» **WHAT YOU HAVE TO DO**
Quote only the lines that start at the line with "The width and" and run to the end of the entries; omit the pictures.

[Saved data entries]
━━━━━━━━━━━━━━━━━━━━

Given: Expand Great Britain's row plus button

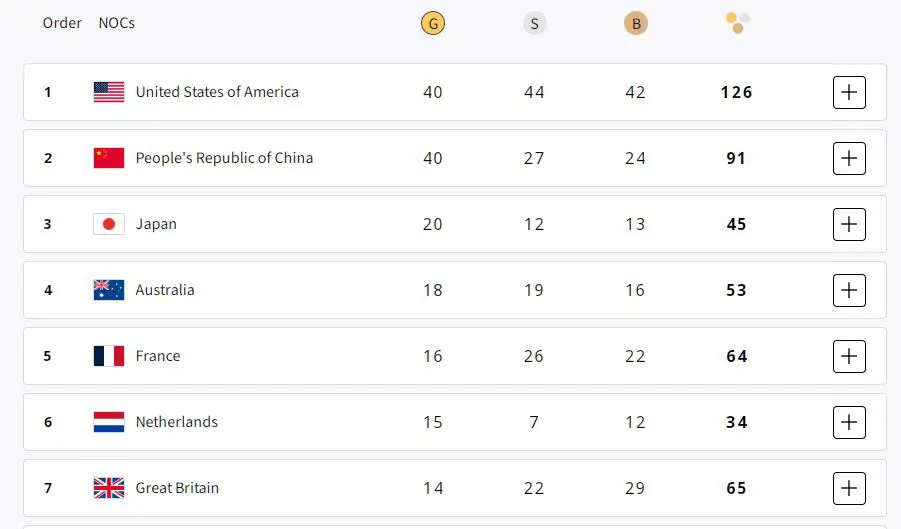Looking at the screenshot, I should (849, 488).
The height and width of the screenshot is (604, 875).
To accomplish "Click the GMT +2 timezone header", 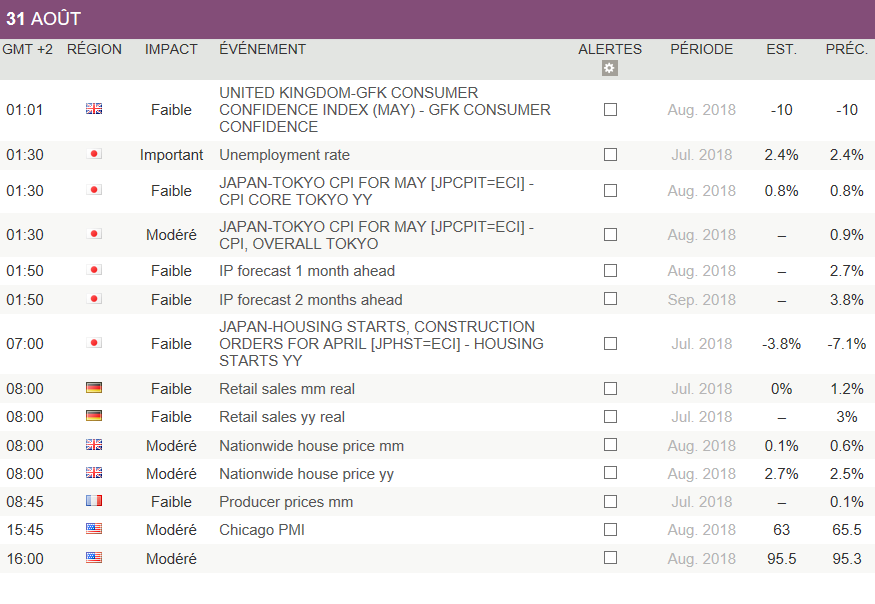I will tap(28, 49).
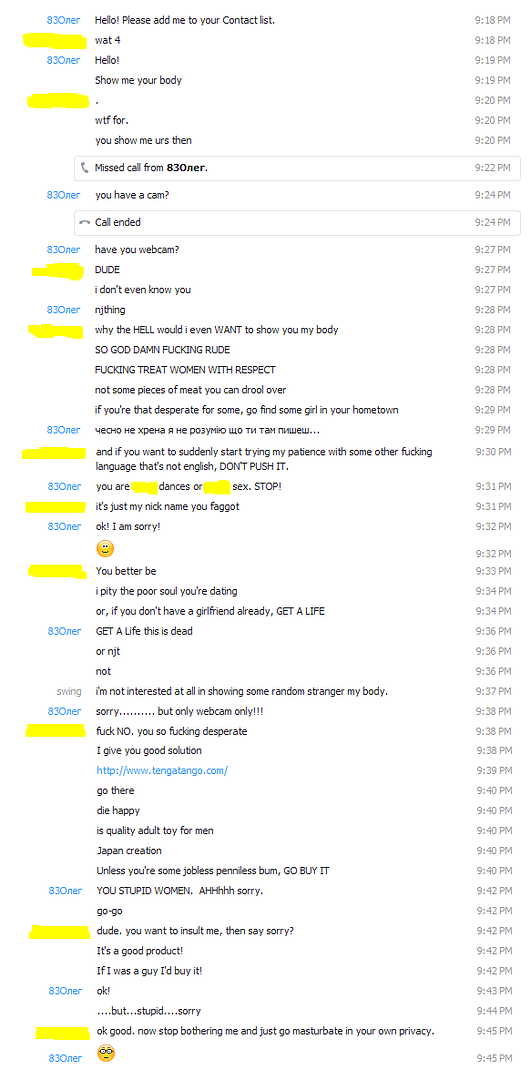The image size is (531, 1080).
Task: Click the 9:22 PM timestamp of missed call
Action: click(492, 167)
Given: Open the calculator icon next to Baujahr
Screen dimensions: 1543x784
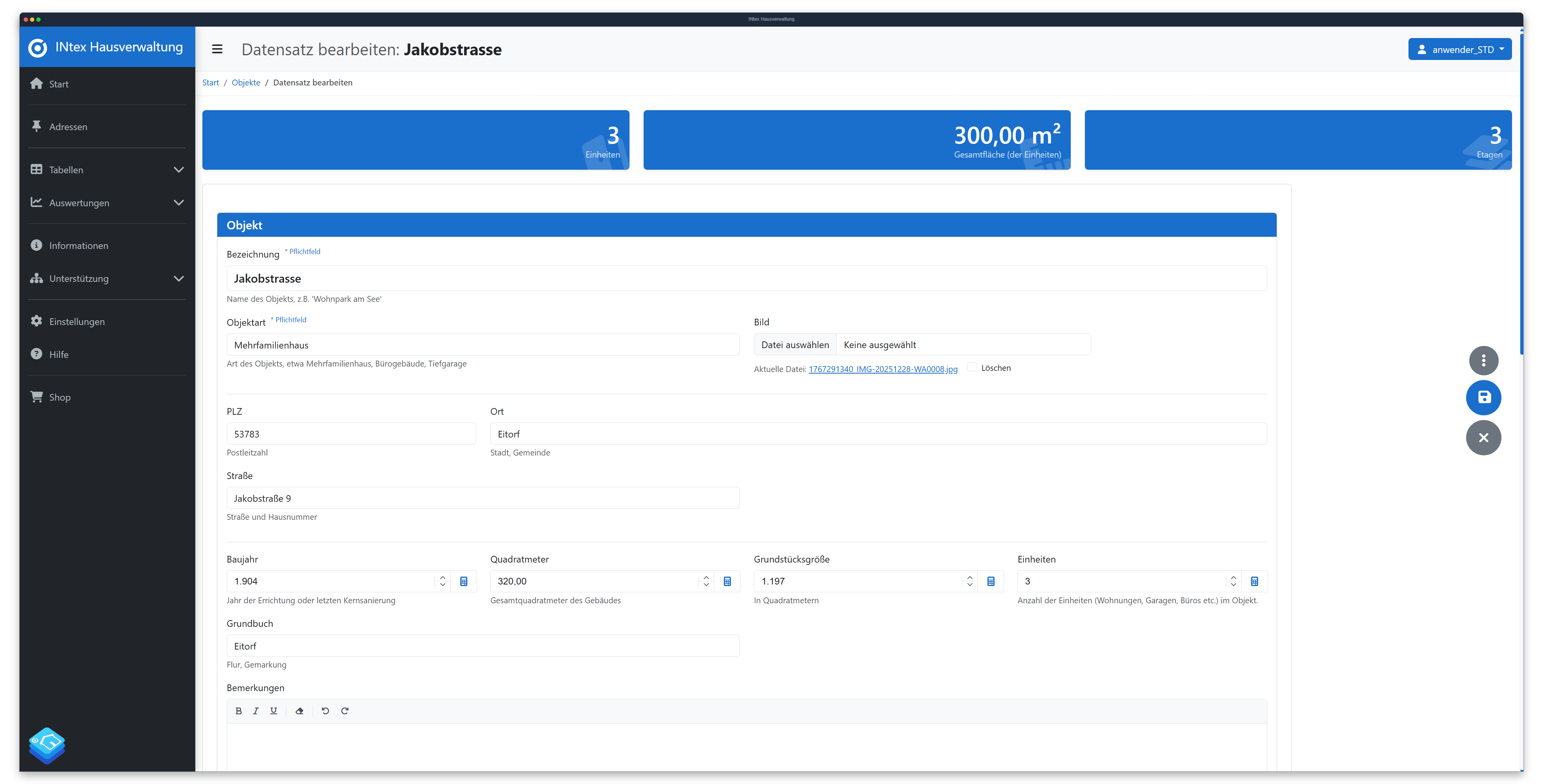Looking at the screenshot, I should pyautogui.click(x=464, y=581).
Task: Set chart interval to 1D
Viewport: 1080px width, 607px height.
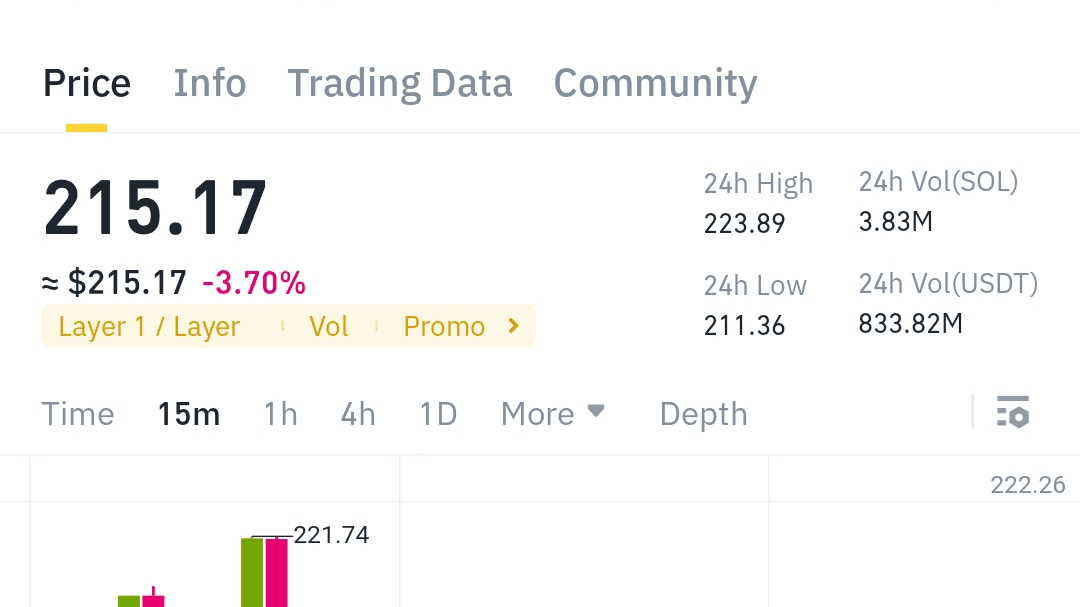Action: [438, 414]
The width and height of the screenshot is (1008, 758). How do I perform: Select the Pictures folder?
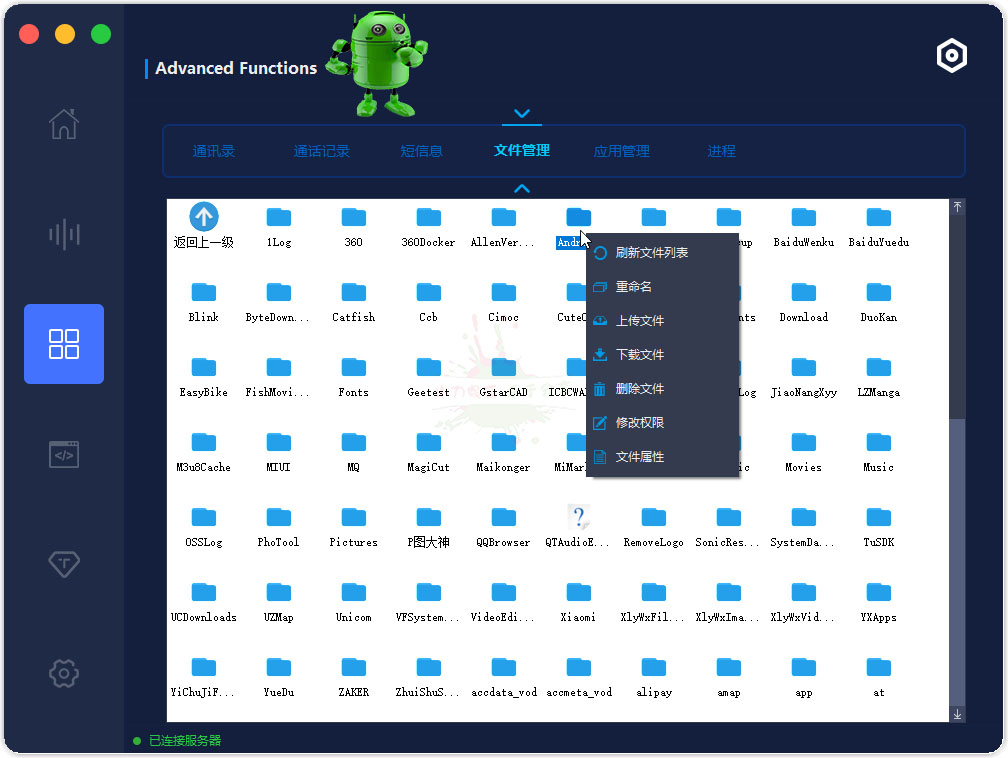point(354,527)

━━━━━━━━━━━━━━━━━━━━

» **ANSWER TO THE EXERCISE**
The width and height of the screenshot is (1008, 758). How do I perform: Select the Pictures folder?
point(354,527)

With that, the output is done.